The average 30-year fixed-mortgage rate is 4.74 percent, a decrease of eight basis points from a week ago. A month ago, the average rate on a 30-year fixed mortgage was higher at 4.75 percent.

Multiple key mortgage rates dropped this week. The average rates on 30-year fixed and 15-year fixed mortgages both ticked downwards. The average rate on 5/1 adjustable-rate mortgages, or ARMs, the most popular type of variable rate mortgage, also receded.

The average 30-year fixed-mortgage rate is 4.74 percent, a decrease of eight basis points from a week ago. A month ago, the average rate on a 30-year fixed mortgage was higher at 4.75 percent.

At the current average rate, you’ll pay principal and interest of $521.04 for every $100,000 you borrow. That’s $4.83 lower, compared with last week.

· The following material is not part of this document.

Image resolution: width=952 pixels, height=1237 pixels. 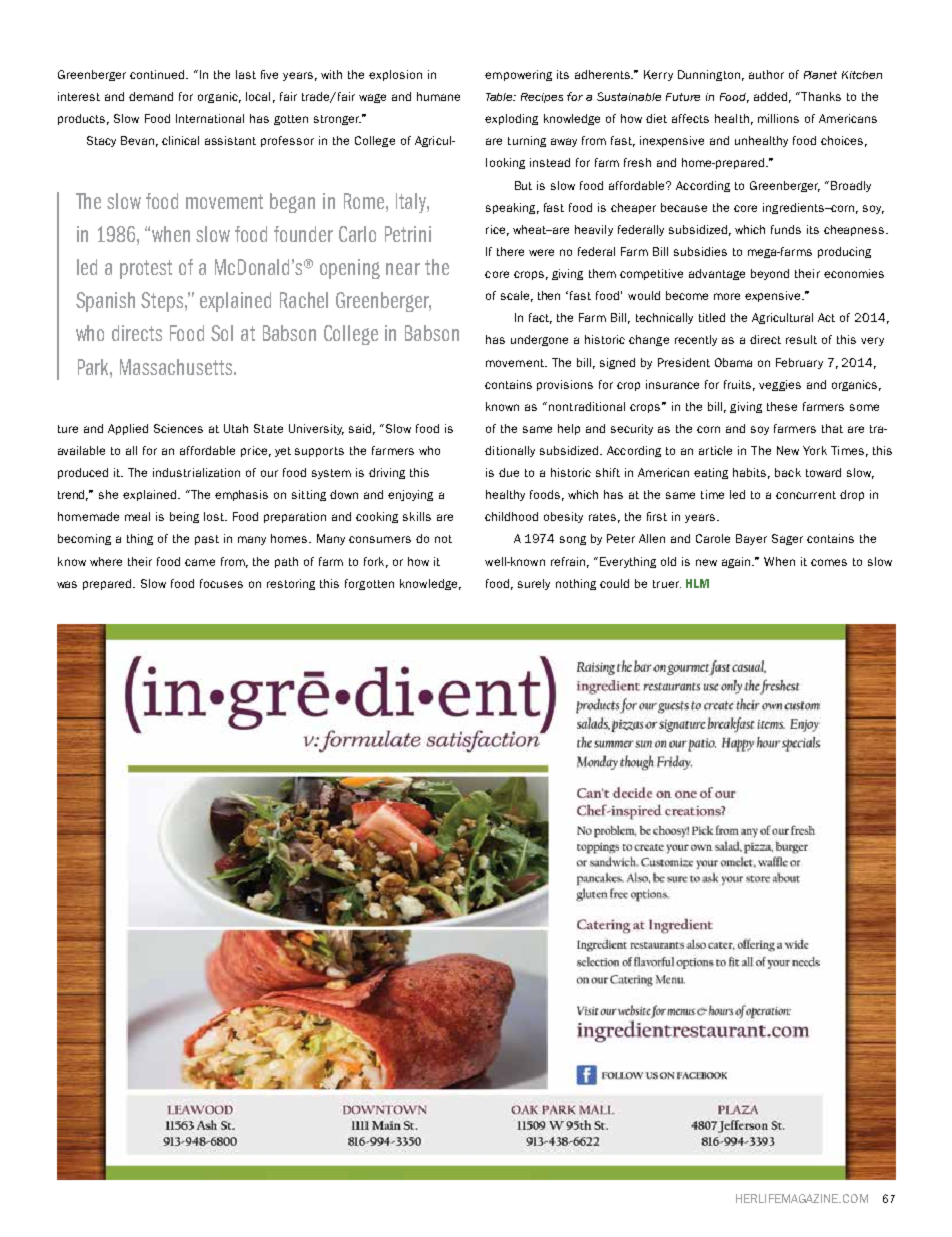 What do you see at coordinates (178, 428) in the screenshot?
I see `Sciences` at bounding box center [178, 428].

The average 15-year fixed-mortgage rate is 3.99 percent, down 14 basis points from a week ago.

Monthly payments on a 15-year fixed mortgage at that rate will cost around $739 per $100,000 borrowed. That may squeeze your monthly budget than a 30-year mortgage would, but it comes with some big advantages: You’ll save thousands of dollars over the life of the loan in total interest paid and build equity much more quickly.

The average rate on a 5/1 ARM is 4.24 percent, down 23 basis points over the last seven days.

These types of loans are best for those who expect to sell or refinance before the first or second adjustment. Rates could be substantially higher when the loan first adjusts, and thereafter.

Monthly payments on a 5/1 ARM at 4.24 percent would cost about $491 for each $100,000 borrowed over the initial five years, but could increase by hundreds of dollars afterward, depending on the loan’s terms.

Michael Cox, founding director and executive-in-residence of the O’Neil Center for Global Markets at the Freedom SMU Cox School of Business and the former chief economist of the Dallas Federal Reserve Bank, believes rates will head up.

“My bet is that the 30-year conventional mortgage rate is still in the rising mode, but will peak soon,” he said. “The 30-year mortgage rate follows the 30-year T-Bond rate fairly closely, and the last weekly observation on the T-Bond rate for the week ending Nov. 9 showed both rates rising. But this week, following the election, the 30-year T-Bond rate has been falling; inflation is also falling. My expectation is that the 30-year mortgage rate will peak soon as the 30-year Treasury rate settles a little lower.”

Logan Mohtashami, a senior loan officer at the AMC Lending Group, says rates will go down. He said, “With oil prices below my $59 target level and inflation expectations soon to follow lower, yields should be lower now. However, we are still bounded by this technical level between 3.05 percent and 3.25 percent.

“I am looking for yields to go below three percent again, but we need to crack that 3.05 percent level for that to happen. I know people are putting weight on the 3.11 percent level, but for me we need to crack 3.05 percent.”

Shashank Shekhar, CEO of Arcus Lending, added, “The big news for mortgage rates was the inflation numbers. The Consumer Price Index, or CPI, came in exactly as estimated at 2.5 percent. Inflationary pressure almost always leads to higher rates for consumers and vice versa. It’s expected that the November CPI numbers will be lower because of a massive decline in oil prices that is driving down the gas prices. With lower inflation rates and very little of any other impactful data, expect mortgage rates to cool down just a tad from recent highs.”

Elizabeth Rose, branch manager at Movement Mortgage in Dallas, says, “Rates will be unchanged. Mortgage rates are on the rise, however mortgage bonds are currently trading sideways between the 10-day and 25-day moving averages. I anticipate they will remain in this groove; although with the Thanksgiving holiday, the markets can often behave unexpectedly.”